2020年初頭、パンデミックのためにアメリカ中の大学が閉鎖されても、大学eスポーツは活気に満ちあふれたままだった。従来のフィジカルスポーツとは異なり、eスポーツには移動の必要がなく、感染のリスクも最小限だからだ。
「ほとんどすべてが同じままだった」と、メサイア大学(Messaiah University)のeスポーツ・主任コーチのテレサ・ガフニー氏は言う。「バーチャルな存在に移行しただけだ」。

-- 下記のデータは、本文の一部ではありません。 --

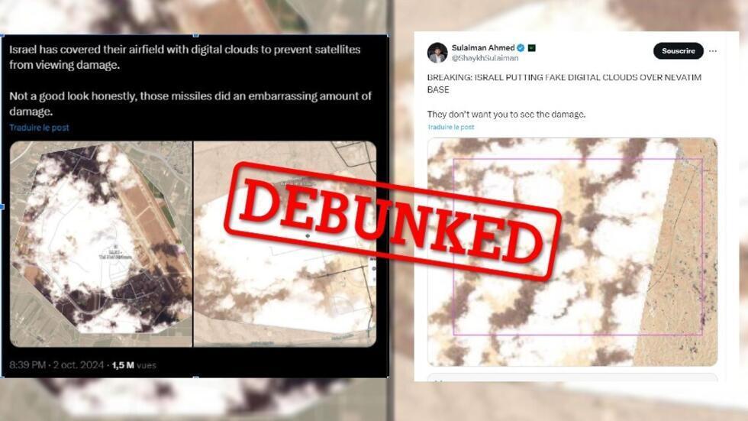This screenshot has width=748, height=421.
Task: Open the @ShaykhSulaiman handle link
Action: pyautogui.click(x=485, y=58)
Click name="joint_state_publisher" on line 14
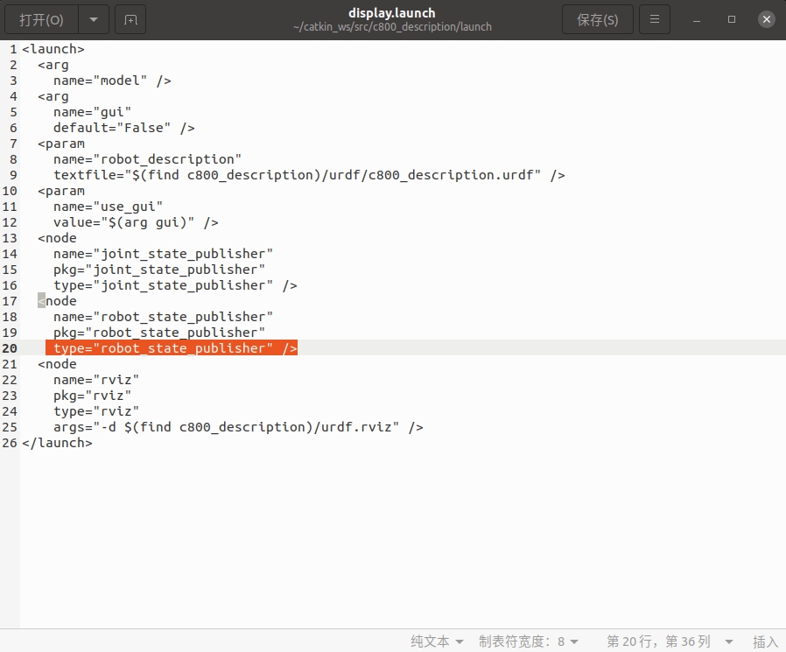The image size is (786, 652). (162, 254)
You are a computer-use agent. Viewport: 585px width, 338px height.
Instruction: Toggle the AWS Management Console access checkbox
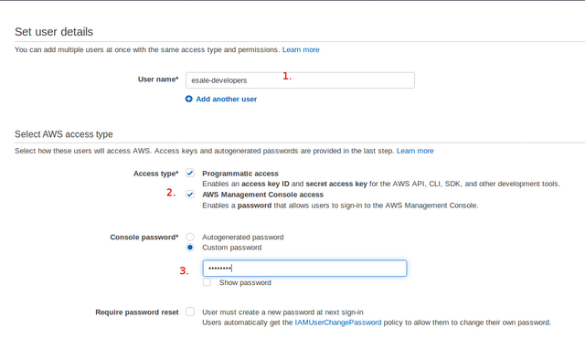[x=190, y=195]
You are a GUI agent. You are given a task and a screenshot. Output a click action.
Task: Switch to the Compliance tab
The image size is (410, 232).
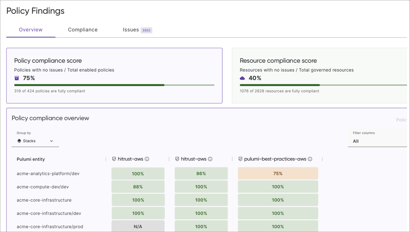click(x=83, y=29)
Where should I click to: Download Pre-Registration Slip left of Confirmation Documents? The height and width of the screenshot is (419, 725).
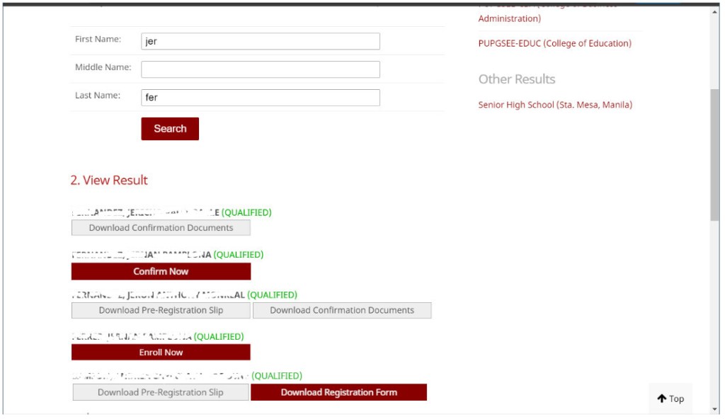[x=161, y=310]
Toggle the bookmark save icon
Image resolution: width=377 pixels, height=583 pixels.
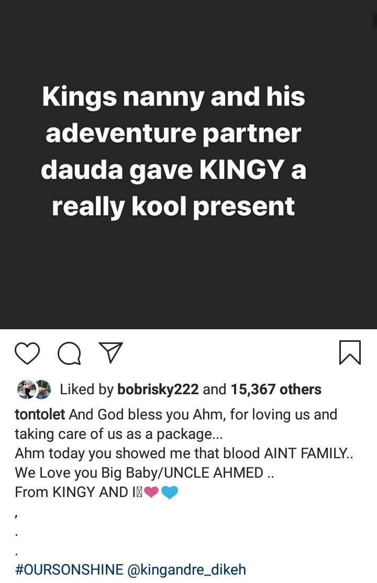tap(350, 352)
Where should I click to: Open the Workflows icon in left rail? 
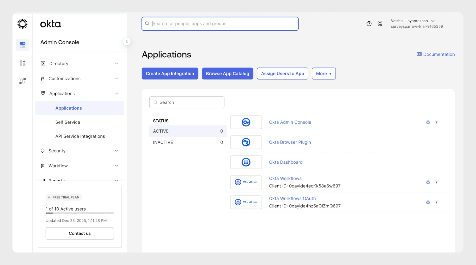tap(23, 81)
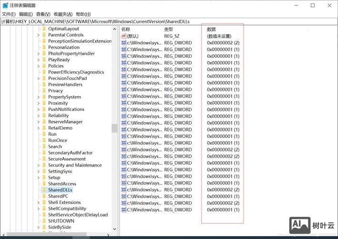Expand the Policies key
338x239 pixels.
(x=38, y=66)
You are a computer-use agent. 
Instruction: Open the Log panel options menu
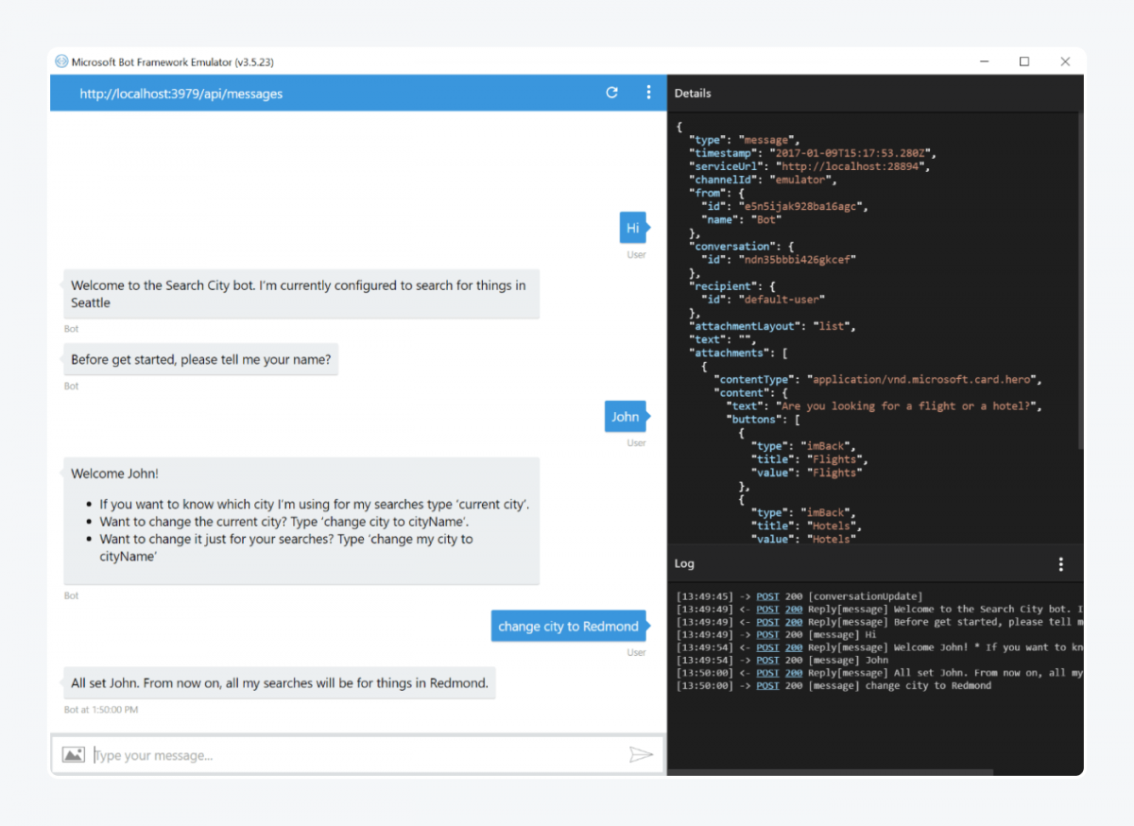point(1061,563)
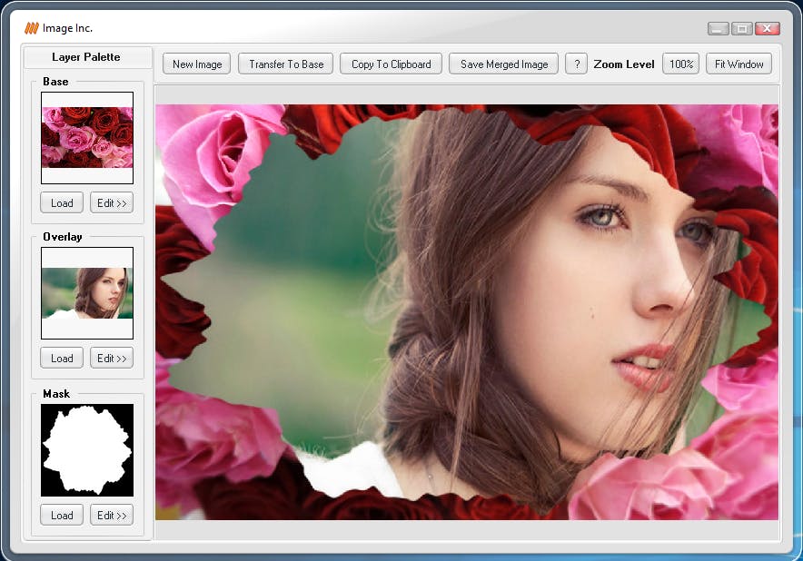The width and height of the screenshot is (803, 561).
Task: Load a new Overlay layer image
Action: click(x=62, y=358)
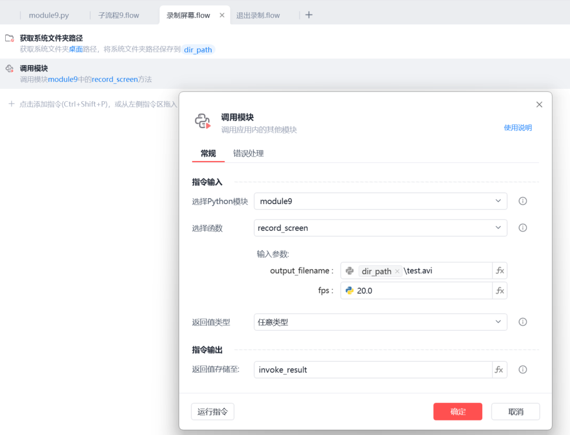570x435 pixels.
Task: Click fx icon next to invoke_result
Action: [500, 370]
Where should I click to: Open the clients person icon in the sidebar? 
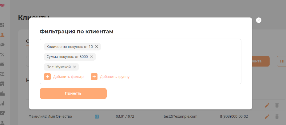(x=2, y=35)
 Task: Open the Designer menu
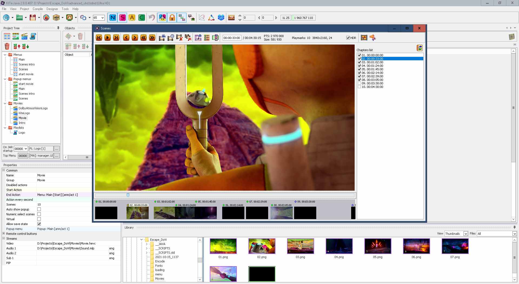(x=52, y=9)
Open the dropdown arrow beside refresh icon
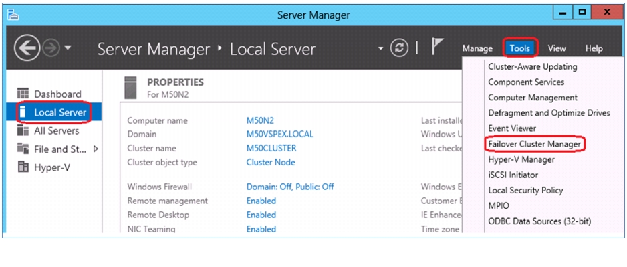The image size is (627, 267). [380, 48]
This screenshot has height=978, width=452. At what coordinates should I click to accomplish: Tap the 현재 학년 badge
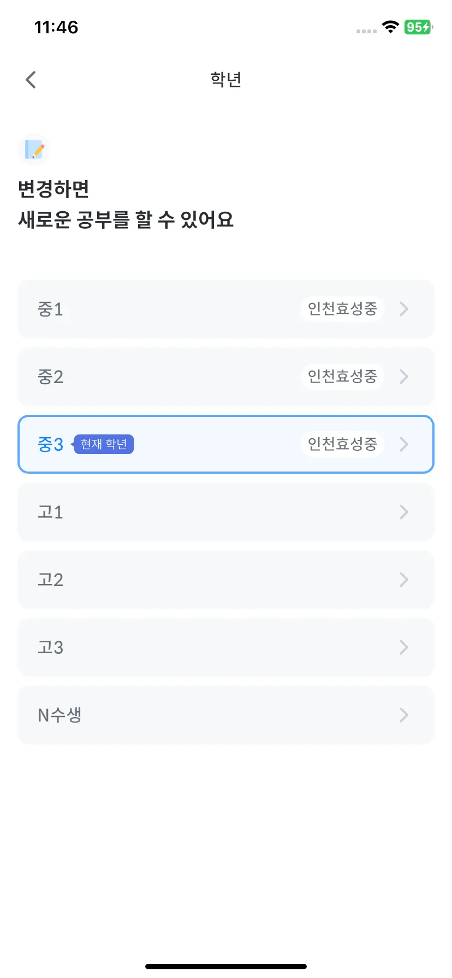coord(103,444)
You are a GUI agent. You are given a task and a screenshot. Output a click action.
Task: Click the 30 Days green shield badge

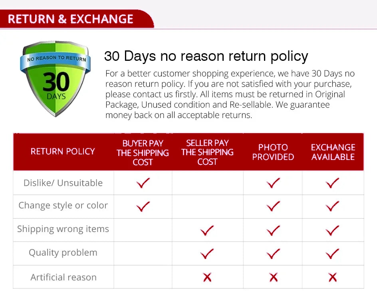pos(56,78)
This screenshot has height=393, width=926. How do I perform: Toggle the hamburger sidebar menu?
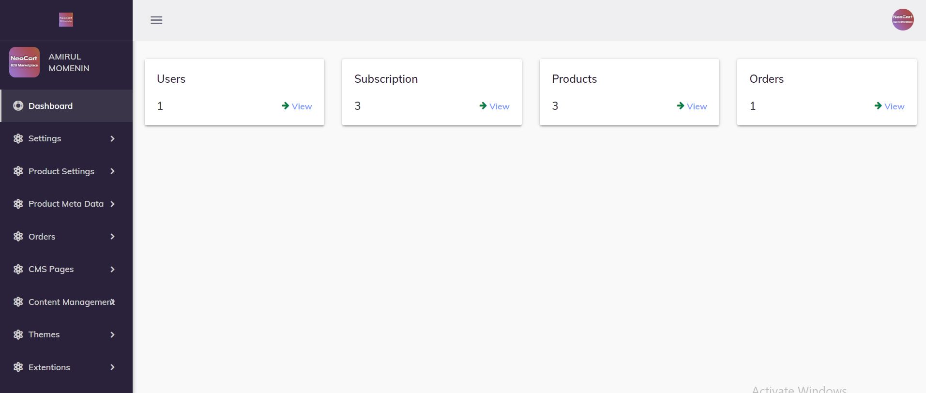(156, 20)
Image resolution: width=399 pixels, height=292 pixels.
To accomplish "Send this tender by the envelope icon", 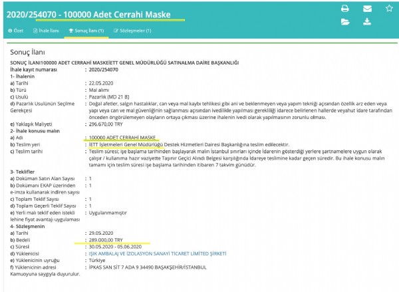I will click(367, 9).
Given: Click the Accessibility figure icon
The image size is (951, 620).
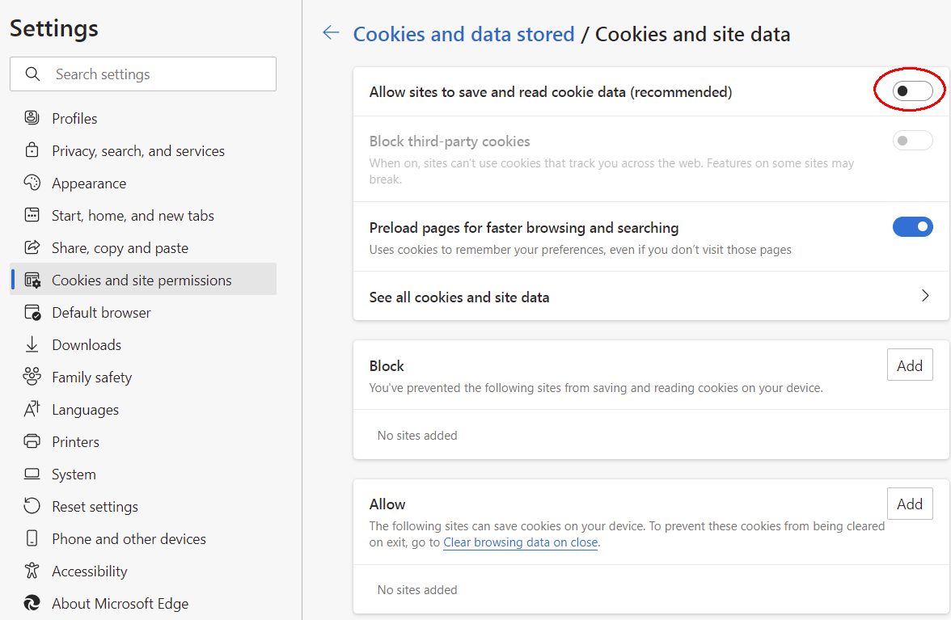Looking at the screenshot, I should [x=32, y=571].
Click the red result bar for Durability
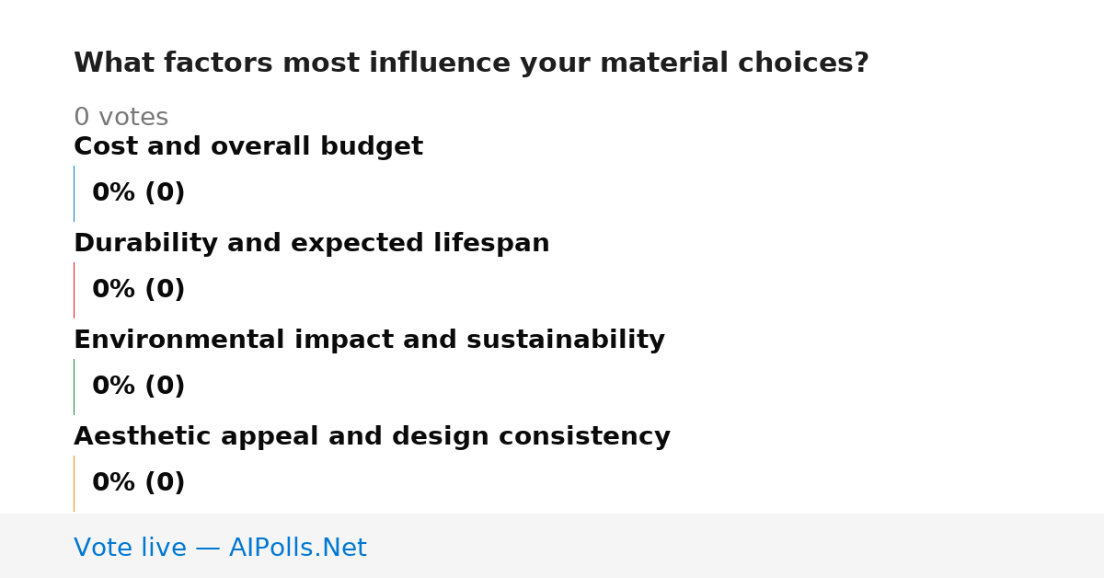 tap(74, 290)
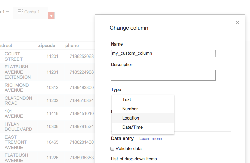Screen dimensions: 250x163
Task: Close the Change column dialog
Action: pyautogui.click(x=237, y=23)
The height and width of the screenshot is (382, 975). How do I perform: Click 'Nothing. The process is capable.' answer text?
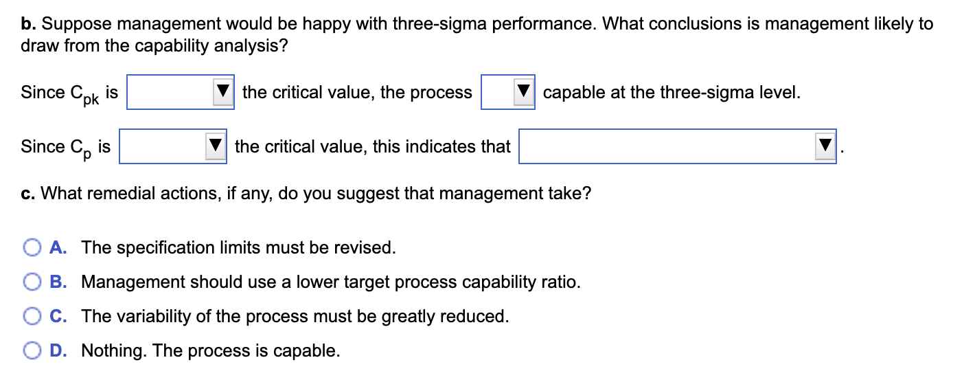click(211, 350)
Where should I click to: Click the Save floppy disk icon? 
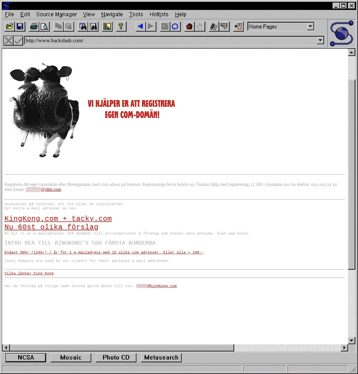coord(20,27)
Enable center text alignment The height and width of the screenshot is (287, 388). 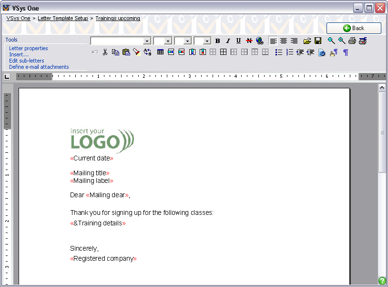tap(284, 41)
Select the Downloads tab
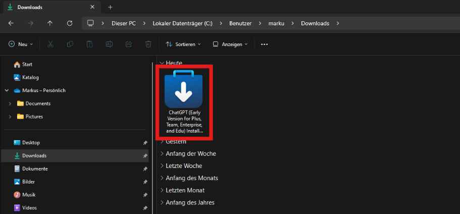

伝統的なフィジカルスポーツのフィールドが使われないなかで、多くの学校はeスポーツのプログラムを存続させることに成功した。この対照的な状況が、大学のeスポーツに注目を集め、学生の士気を維持するのに役立ったと、ガフニー氏は言う。「何か見て応援するものがあれば、(パンデミックでリモートになっていたり、停止していても)学校はまだ自分の学校のように感じられる」と彼女は言った。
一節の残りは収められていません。